– Все, продули, – заметил Леннокс, повернувшись к Фреду. Зрители начали потихоньку расходиться, пробираясь между теми, кто решил досмотреть игру до ее печального конца. Вплоть до пронзительной трели финального свистка неисправимые оптимисты надеялись на чудесный прилив сил, который вдруг испытают измотанные игроки.
– Ну что, пошли? – спросил Фред.
– Пойдем, – ответил Леннокс.
Он бросил окурок на пол и начал подниматься по ступенькам с выражением досады и отвращения на лице. На верхней ступени лестницы он обернулся и в последний раз взглянул на поле, увидев в сгущавшемся тумане, как два игрока бежали, а остальные просто стояли и тянули время, после чего стал спускаться к выходу. Оказавшись на дороге, они услышали рев ликования, когда свисток возвестил сигнал к началу массового забега с трибун.
Вдоль дороги уже зажглись фонари, и в полутьме у автобусных остановок начали выстраиваться очереди. Застегивая свой макинтош, Леннокс быстрым шагом двинулся через дорогу. Фред старался не отставать, он увернулся от троллейбуса, который подкатил к краю тротуара, словно чудовище, пожирающее людей, а потом увез в центр толпу народа, рассыпая синие искры с висящих высоко проводов.
– Ну вот, – сказал Леннокс, когда они оказались рядом, – после всего этого остается только надеяться, что у жены есть что-нибудь вкусненькое к чаю.
– А я думаю кое о чем другом, – ответил Фред. – Я ведь не из тех, кто жалуется на кормежку.
– Ну, конечно, – фыркнул Леннокс, – ты же сыт любовью. Поставь тебе миску с кошачьим кормом – и то за сытный ужин сойдет.
Возле бюро по трудоустройству они свернули в самое сердце Медоуз, дряхлеющего пригорода с темными домами и маленькими заводиками.
– Это у тебя только харчи на уме, – огрызнулся Фред, немного задетый, но настолько исполненный надежды, что не стал обострять. – Я просто не переживаю из-за кормежки, вот и все.
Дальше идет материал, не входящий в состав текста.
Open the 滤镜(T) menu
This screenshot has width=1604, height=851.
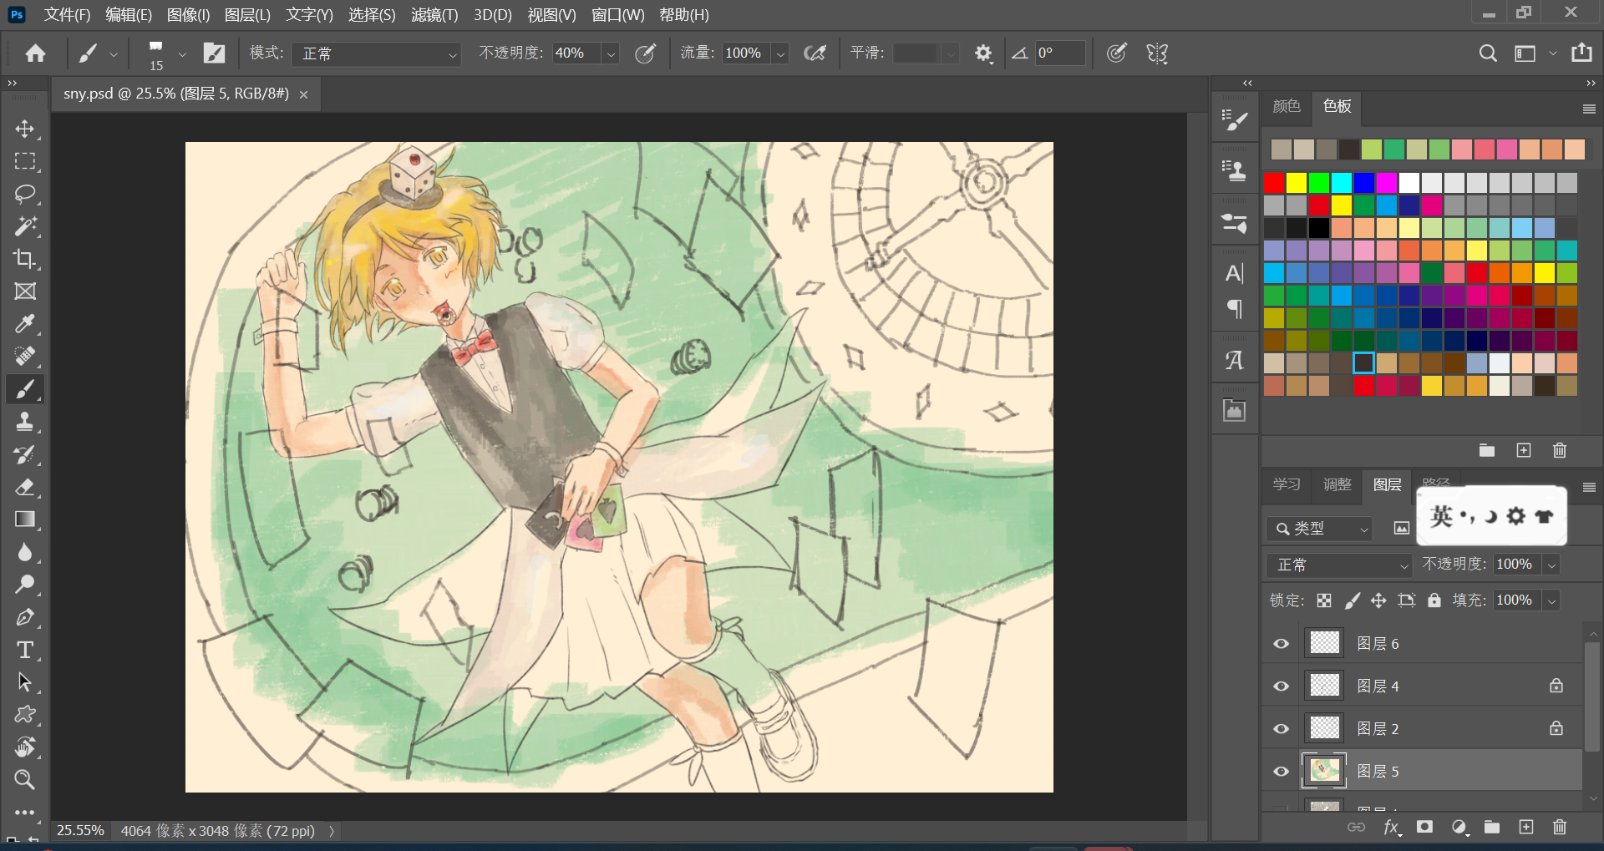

– Если и начнешь, то это мало поможет, – отрезал Леннокс. – Но харчи нынче стали совсем ни к черту, вот в чем беда-то. Или замороженные, или консервы. Натурального ничего не осталось. Хлебом прямо давишься.
Туманом тоже можно было подавиться: немного подморозило, так что он густел и повисал в воздухе, из-за чего Фреду пришлось поднять воротник плаща. С ними поравнялся какой-то мужчина и насмешливо спросил:
– Вы когда-нибудь видели такую игру?
– Ни разу в жизни, – ответил Фред.
– У них всегда так, – с удовольствием вставил Леннокс. – Лучших игроков на поле не выпускают. Уж не знаю, за что им там платят.
Мужчина усмехнулся в ответ на это логичное замечание:
– Вот на следующей неделе они появятся и всем покажут, что к чему.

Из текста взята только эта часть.